TEXT TO READ:
Tutorial: list the content of your favorite forge in just a few steps
The three major phases of work in Software Heritage’s preservation process, on the technical side, are listing software sources, scheduling updates and loading the software artifacts into the archive.
A previous effort in 2017 consisted in designing the framework to make lister a straightforward “fill in the blanks” process, based on gained experience on the diversity found in the listed services. This is the second iteration on the lister framework design, comprising a library and an API which is easier to work with and less “magic” (read implicit). This new design is part of a larger effort in redesigning the scheduling system for the recurring tasks updating the content of the archive.
Fundamentally, a basic lister must follow these steps:
Issue a network request for a service endpoint.
Convert the response data into a model object.
Send the model object to the scheduler.
Steps 1 and 3 are generic problems, that are often already solved by helpers or in other listers. That leaves us mainly to implement step 2, which is simple when the remote service provides an API.
requesting remote services through HTTP
scrapping if no API is offered
Analysis of the target service. Prepare the following elements to write the lister:
instance names and URLs
requesting scheme: base URL, path, query_string, POST data, headers
authentication types and which one to support, if any
rate-limiting: HTTP codes and headers used
data format: JSON/XML/HTML/…?
mapping between remote data and needed data (ListedOrigin model, internal state)
We will now walk through the steps to build a new lister.
Please use this template to start with:
In order to write a lister, two basic elements are required. These are the
Lister base class and the
ListedOrigin scheduler model class.
Optionally, for listers that need to keep a state and support incremental listing, an
ListerState will come into play.

PROBLEM SET:
a: According to the lister tutorial, what are the three major technical phases of work in Software Heritage's preservation process?
b: Continue the lister tutorial from its last sentence.
The rows are not used for anything here.

DATA EXCERPTS:

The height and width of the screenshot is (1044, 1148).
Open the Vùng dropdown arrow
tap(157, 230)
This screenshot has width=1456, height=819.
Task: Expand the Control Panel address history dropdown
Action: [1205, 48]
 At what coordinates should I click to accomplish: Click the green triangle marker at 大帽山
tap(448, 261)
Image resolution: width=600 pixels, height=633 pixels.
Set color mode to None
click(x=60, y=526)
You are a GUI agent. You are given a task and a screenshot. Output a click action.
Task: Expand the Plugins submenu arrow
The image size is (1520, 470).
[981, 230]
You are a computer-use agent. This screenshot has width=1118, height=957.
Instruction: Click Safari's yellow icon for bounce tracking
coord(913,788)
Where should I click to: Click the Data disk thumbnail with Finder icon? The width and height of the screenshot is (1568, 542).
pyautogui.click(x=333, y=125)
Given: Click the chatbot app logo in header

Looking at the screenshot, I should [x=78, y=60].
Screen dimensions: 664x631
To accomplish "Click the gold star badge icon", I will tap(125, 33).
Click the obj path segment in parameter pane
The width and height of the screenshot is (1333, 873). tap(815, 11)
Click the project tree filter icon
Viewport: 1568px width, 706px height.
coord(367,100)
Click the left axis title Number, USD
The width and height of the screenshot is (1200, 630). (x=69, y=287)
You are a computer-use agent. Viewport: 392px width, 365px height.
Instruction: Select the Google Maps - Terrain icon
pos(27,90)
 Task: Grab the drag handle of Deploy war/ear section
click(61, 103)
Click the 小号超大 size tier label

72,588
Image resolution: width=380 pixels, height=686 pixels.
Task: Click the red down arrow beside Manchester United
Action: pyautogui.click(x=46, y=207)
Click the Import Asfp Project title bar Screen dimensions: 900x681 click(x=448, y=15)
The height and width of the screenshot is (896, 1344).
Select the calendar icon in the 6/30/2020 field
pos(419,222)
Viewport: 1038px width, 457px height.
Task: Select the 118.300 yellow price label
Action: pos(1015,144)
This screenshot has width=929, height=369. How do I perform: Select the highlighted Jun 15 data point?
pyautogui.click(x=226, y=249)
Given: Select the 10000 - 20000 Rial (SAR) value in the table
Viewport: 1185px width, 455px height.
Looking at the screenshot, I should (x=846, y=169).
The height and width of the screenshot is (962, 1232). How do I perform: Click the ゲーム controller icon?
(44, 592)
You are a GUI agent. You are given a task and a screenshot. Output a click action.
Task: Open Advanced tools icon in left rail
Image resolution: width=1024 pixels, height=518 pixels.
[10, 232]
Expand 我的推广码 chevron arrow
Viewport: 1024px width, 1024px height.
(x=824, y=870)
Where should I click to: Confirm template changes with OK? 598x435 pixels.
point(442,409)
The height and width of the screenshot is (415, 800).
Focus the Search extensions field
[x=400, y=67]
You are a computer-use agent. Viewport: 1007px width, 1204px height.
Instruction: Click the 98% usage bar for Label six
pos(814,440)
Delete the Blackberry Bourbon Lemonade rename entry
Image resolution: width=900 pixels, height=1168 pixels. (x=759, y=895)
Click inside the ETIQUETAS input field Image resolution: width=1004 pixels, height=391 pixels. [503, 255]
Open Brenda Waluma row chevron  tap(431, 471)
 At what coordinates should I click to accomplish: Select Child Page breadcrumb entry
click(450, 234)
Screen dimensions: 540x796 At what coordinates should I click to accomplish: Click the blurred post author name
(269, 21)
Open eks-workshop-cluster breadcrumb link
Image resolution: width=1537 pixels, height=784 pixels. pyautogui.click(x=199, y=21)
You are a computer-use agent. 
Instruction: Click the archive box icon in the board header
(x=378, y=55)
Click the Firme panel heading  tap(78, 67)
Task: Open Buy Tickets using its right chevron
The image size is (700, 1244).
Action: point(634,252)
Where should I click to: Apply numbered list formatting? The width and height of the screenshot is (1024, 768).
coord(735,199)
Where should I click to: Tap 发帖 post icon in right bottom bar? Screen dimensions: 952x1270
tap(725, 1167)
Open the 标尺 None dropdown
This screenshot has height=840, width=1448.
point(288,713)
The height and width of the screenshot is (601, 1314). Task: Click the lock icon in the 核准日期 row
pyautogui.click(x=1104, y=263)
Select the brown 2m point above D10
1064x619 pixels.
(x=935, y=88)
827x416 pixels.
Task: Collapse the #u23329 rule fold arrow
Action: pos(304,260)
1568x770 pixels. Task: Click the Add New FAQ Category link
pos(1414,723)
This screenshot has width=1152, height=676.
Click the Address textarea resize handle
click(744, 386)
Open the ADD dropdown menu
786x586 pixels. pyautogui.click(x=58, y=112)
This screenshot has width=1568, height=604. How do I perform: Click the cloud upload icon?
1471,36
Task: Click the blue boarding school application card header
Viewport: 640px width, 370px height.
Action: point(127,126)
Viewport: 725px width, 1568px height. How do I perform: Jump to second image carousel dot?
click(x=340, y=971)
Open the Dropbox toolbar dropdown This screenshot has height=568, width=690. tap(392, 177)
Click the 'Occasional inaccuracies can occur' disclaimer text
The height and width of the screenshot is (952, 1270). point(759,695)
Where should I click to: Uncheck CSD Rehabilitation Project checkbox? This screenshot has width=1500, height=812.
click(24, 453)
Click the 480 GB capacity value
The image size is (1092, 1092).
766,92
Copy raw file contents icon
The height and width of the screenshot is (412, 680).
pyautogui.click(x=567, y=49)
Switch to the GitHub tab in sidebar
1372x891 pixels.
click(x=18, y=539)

RESPONSES BY TASK:
a: Listing software sources, scheduling updates, and loading the software artifacts into the archive.

b:
We extensively type-annotate our listers, as any new code, which makes proeminent that those lister classes are generic, and take the following parameters:
Lister: the lister state type, the page type
StatelessLister: only the page type
You can can start by declaring a stateless lister and leave the implementation of state for later if the listing needs it. We will see how to in Handling lister state.
Both the lister state type and the page type are user-defined types. However, while the page type may only exist as a type annotation, the state type for a stateful lister must be associated with a concrete object. The state type is commonly defined as a dataclass whereas the page type is often a mere annotation, potentially given a nice alias.
Example lister declaration:
NewForgePage = List[Dict[str, Any]] @dataclass class NewForgeListerState: ... class NewForgeLister(Lister[NewForgeListerState, NewForgePage]): LISTER_NAME = "My" ...
The new lister must declare a name through the
LISTER_NAME class attribute.
The lister constructor is only required to ask for a
object to pass to the base class. But it does not mean that it is all that’s needed for
it to useful. A lister need information on which remote service to talk to. It needs an
Some services are centralized and offered by a single organization. Think of Github. Others are offered by many people across the Internet, each using a different hosting, each providing specific data. Think of the many Gitlab instances. We need a name to identify each instance, and even if there is only one, we need its URL to access it concretely.
Now, you may think of any strategy to infer the information or hardcode it, but the base class needs an URL and an instance name. In any case, for a multi-instance service, you better be explicit and require the URL as constructor argument. We recommend the URL to be some form of a base URL, to be concatenated with any variable part appearing either because there exist multiple instances or the URL need recomputation in the listing process.
If we need any credentials to access a remote service, and do so in our polite but persistent fashion (remember that we want fresh information), you are encouraged to provide support for authenticated access. The base class support handling credentials as a set of identifier/secret pair. It knows how to load from a secrets store the right ones for the current (“lister name”, “instance name”) setting, if none were originally provided through the task parameters. You can ask for other types of access tokens in a separate parameter, but then you lose this advantage.
Example of a typical lister constructor:
def __init__( self, scheduler: SchedulerInterface, url: str, instance: str, credentials: CredentialsType = None, ): super().__init__( scheduler=scheduler, url=url, instance=instance, credentials=credentials, ) ...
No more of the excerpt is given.